半導体の少数キャリア拡散を利用した反応拡散デバイスに関する研究
西宮 優作
2001 年度 卒 /修士(工学)
修士論文の概要
本研究は、新たなアーキテクチャに基づいた情報処理技術の開拓を目的とするものである。高度情報化の進展にともない、現用コンピュータシステムとは異なる情報処理技術の開拓が求められている。新たな情報処理技術の開拓のために、本研究では、生態系・自然現象などで行なわれる複雑な情報処理を手本とし、これらの情報処理を基にした新たな情報処理デバイス-反応拡散デバイスの開発に目的を置いた。反応拡散デバイスの開発のために、上述の情報処理を模擬する電子回路を提案し、この回路化手法によって構成した反応拡散デバイスの動作をシミュレーションによって確認した。
本研究では反応拡散系とよばれる化学反応モデルを手本とした。反応拡散系では、系を構成する複数の化学物質が互いに反応・拡散しあうことでダイナミックな空間パターンを生成する。このモデルの例を挙げればシマウマの縞模様・ヒョウの斑点模様などの生成は反応拡散系が引き起こした化学反応の結果である。これらの模様形成では、物質がエネルギーや他の物質を取り込み・消費するといった複雑な化学反応を経て、系が安定な状態になった結果、模様が形成されるというある種の情報処理と考えることができる。このような反応拡散系が行う情報処理の解明さらには具現化を進めることができれば、新しい情報処理技術の開発につながる可能性がある。また、この反応拡散系が行う化学反応(情報処理)は並列的に行われ、既存の情報処理技術における逐次的処理の苦手とする分野に有用な技術になる可能性がある。
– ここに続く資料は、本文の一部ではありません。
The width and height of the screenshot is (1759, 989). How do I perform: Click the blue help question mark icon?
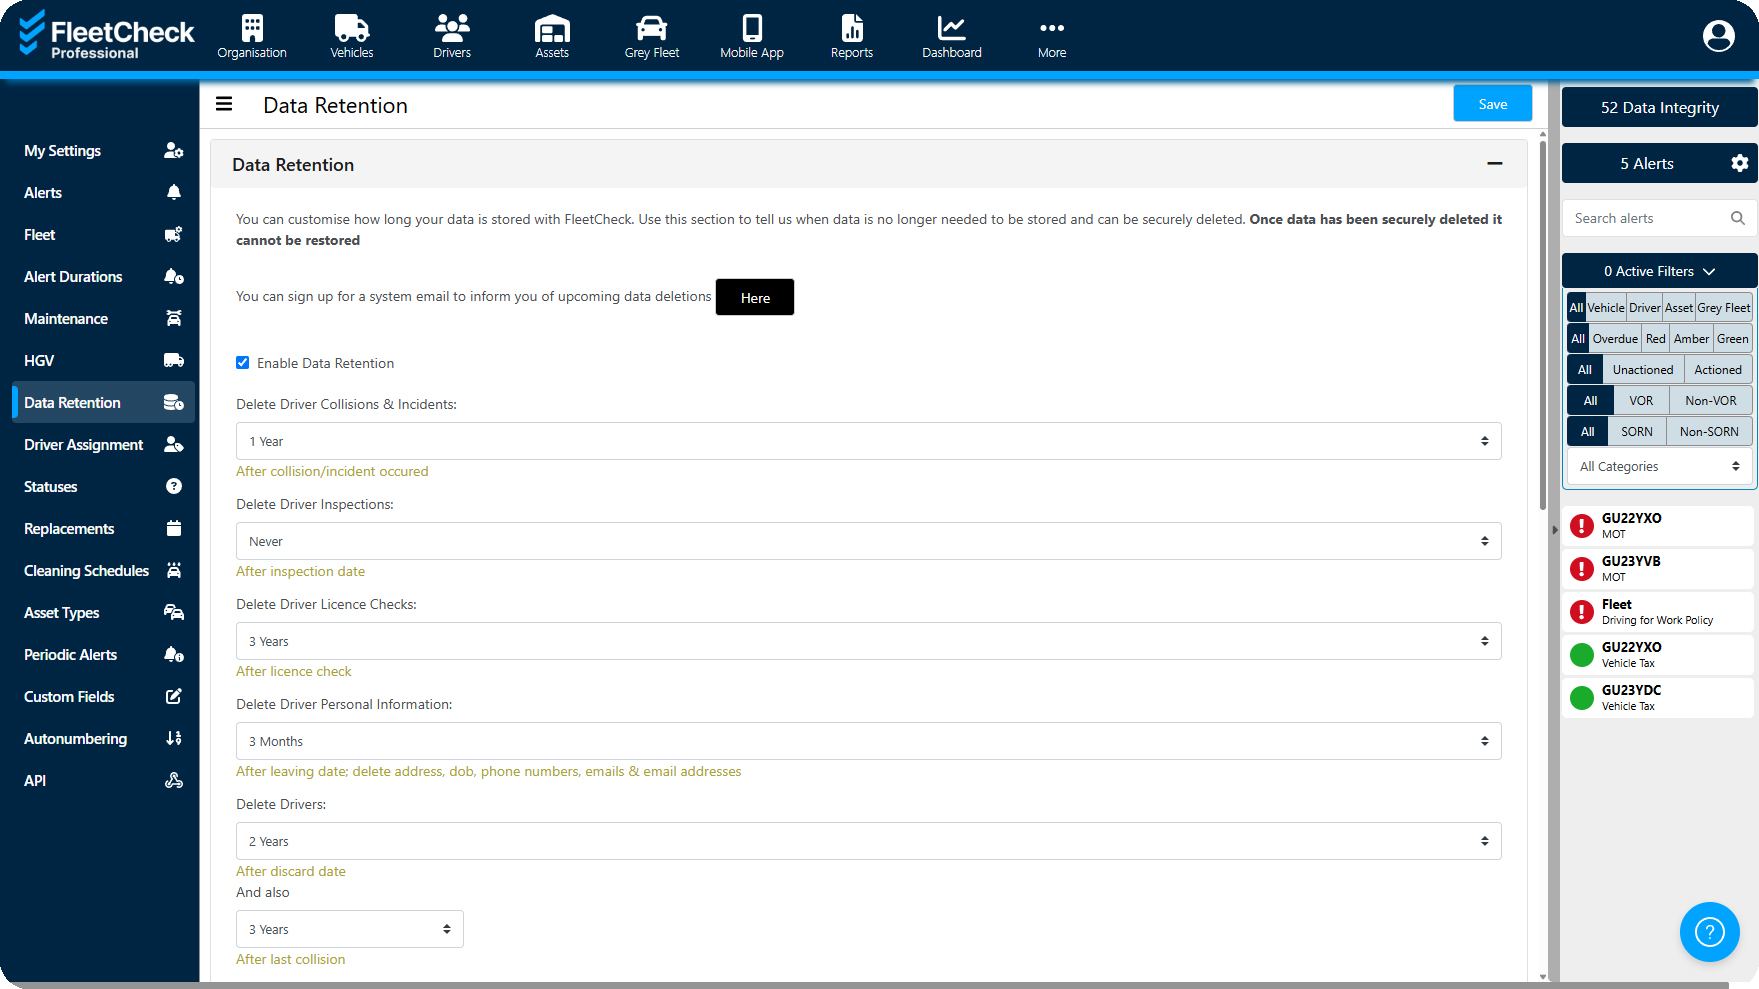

反応拡散系の化学反応が行われる場(反応拡散場)は、化学物質の反応が行われる反応セル(反応の最小単位)と、これをつなぐ拡散場で構成される。反応拡散系のデバイス化には、反応セルおよび拡散場を電子回路で構成し、化学物質の物質濃度を電気量として具現化するアプローチが考えられる。しかし、本研究では、この手法を発展させ、拡散場のデバイス化に半導体の物理現象を利用することに着眼した。つまり、拡散場の実現に電子回路を必要としないことで、集積回路上にコンパクトに反応拡散系を具現化できる。拡散場の実現には半導体の少数キャリア拡散を利用する。半導体内において少数キャリア濃度分布は拡散方程式に従い、また、反応拡散系において拡散は拡散方程式で記述される。この一致を利用すれば、拡散場を半導体の少数キャリア拡散を利用して実現可能と考えた。また、反応セルの実現にはP-N-P-N接合素子であるサイリスタ、キャパシタ、トランジスタの3つの素子で実現することを提案した。これらの素子は既存のCMOSプロセス技術で十分な動作保証をもって作製可能であり、必要最小限の素子を用いる回路構成は低消費電力を期待できる。提案する回路構成を用いて設計される反応拡散デバイスは、有用な情報処理デバイスとなりうる。
本研究では、提案した反応拡散デバイスの回路構成から数値モデルにモデル化し、このモデルの振る舞いを数値シミュレーションで確認した。結果より、反応拡散系にみられるダイナミックな非線形振動・空間パターンの生成を確認した。これは、反応拡散系が行う複雑な情報処理の基となる基本的かつ重要な特徴を得たといえる。提案する反応拡散モデルから、これらの振る舞いを得た事実は、既存の反応拡散モデルとは異なる新たな反応拡散系を作り出したと言えるだろう。さらに、提案した構成法によって構成した反応拡散デバイスの動作をデバイスシミュレーションで確認した。LSI上への実装を考えれば、反応拡散デバイスに与えるべき種々のパラメータ(素子サイズなど)をデバイスレベルで知る必要がある。デバイスシミュレーションでは、反応セルを実現した単位セル回路、およびこれを結合させた反応拡散場の過渡特性を調べた。結果より、提案する反応拡散デバイスにおいて反応拡散系にみられる特有の性質を電気量として確認し、所望の回路動作を得た。以上の結果から、半導体の物理現象を利用した全く新しい反応拡散系を作り出し、また、デバイスレベルでの回路動作を確認したことで、反応拡散系デバイスの具現化の見通しがたったといえる。
本論文は、新たなアーキテクチャに基づく情報処理技術の開拓を目的として、半導体の少数キャリア拡散を利用した反応拡散デバイスのデバイス化手法およびデバイス特性についてまとめた。これらは、反応拡散系に学ぶ新たな情報処理および情報処理デバイスの開拓につながる可能性を示したものといえる。